Nous serons toujours du côté des plus démunis pour leur offrir une solution de logement et les aider dans leur intégration
Chaque projet est différent et nécessite un accompagnement social sur mesure. Le but est d’améliorer la situation du bénéficiaire à tous les niveaux et de favoriser son autonomie afin qu’il puisse trouver, en fin de parcours, un logement sur le premier marché immobilier. Cet idéal n’est cependant pas toujours atteignable. Il arrive que certains de nos bénéficiaires soient issus d’autres cultures ou d’autres pays. Ceux-ci n’ont parfois jamais été confrontés à l’utilisation du chauffage dans une habitation.

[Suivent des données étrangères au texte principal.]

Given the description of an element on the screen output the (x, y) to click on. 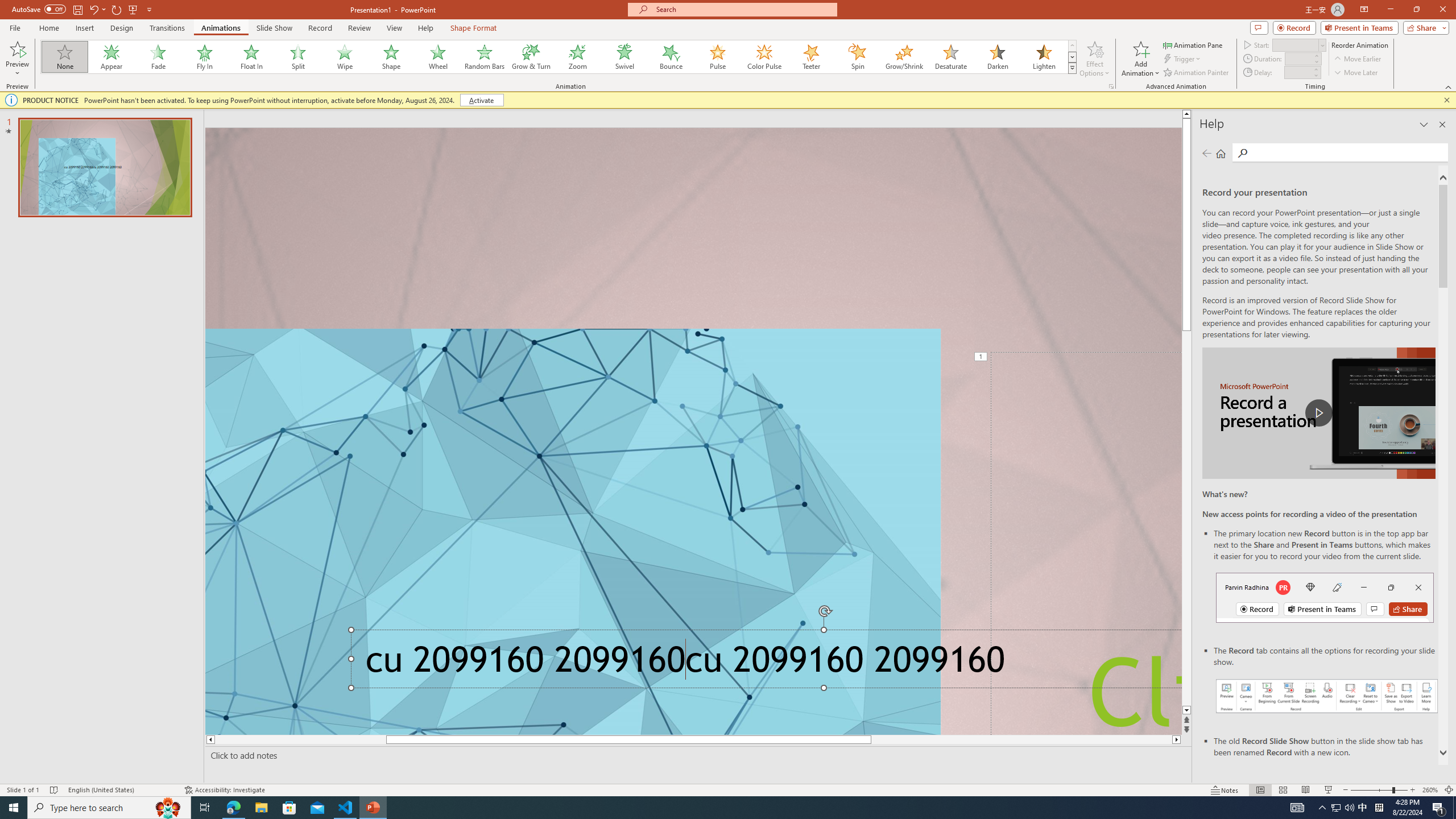
play Record a Presentation (1318, 412)
Activate (481, 100)
Record button in top bar (1324, 597)
None (65, 56)
Move Later (1355, 72)
Swivel (624, 56)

Nous sommes alors en mesure de leur apprendre les bonnes pratiques.
Quel regard portez-vous sur les 15 années d’existence de l’AIS et sur l’impact de vos activités sur la société luxembourgeoise ?
La « startup » de 2009 s’est transformée en moyenne entreprise en 2024 puisque nous comptons plus d’une cinquantaine de collaborateurs dans nos rangs. C’est le signe que la situation immobilière ne s’est pas améliorée avec le temps. Les habitants ont toujours besoin de nos services. Force est de constater que notre population cible croît d’année en année et que, malgré les crises que nous traversons, nous serons toujours du côté des plus démunis pour leur offrir une solution et les aider dans leur intégration.
Nous célébrerons d’ailleurs notre 15e anniversaire le 26 novembre en organisant une grande conférence internationale sur le logement abordable au Forum Geesseknäppchen. Nous sommes en pleins préparatifs de cet événement qui réunira différents experts de la question à l’échelle européenne.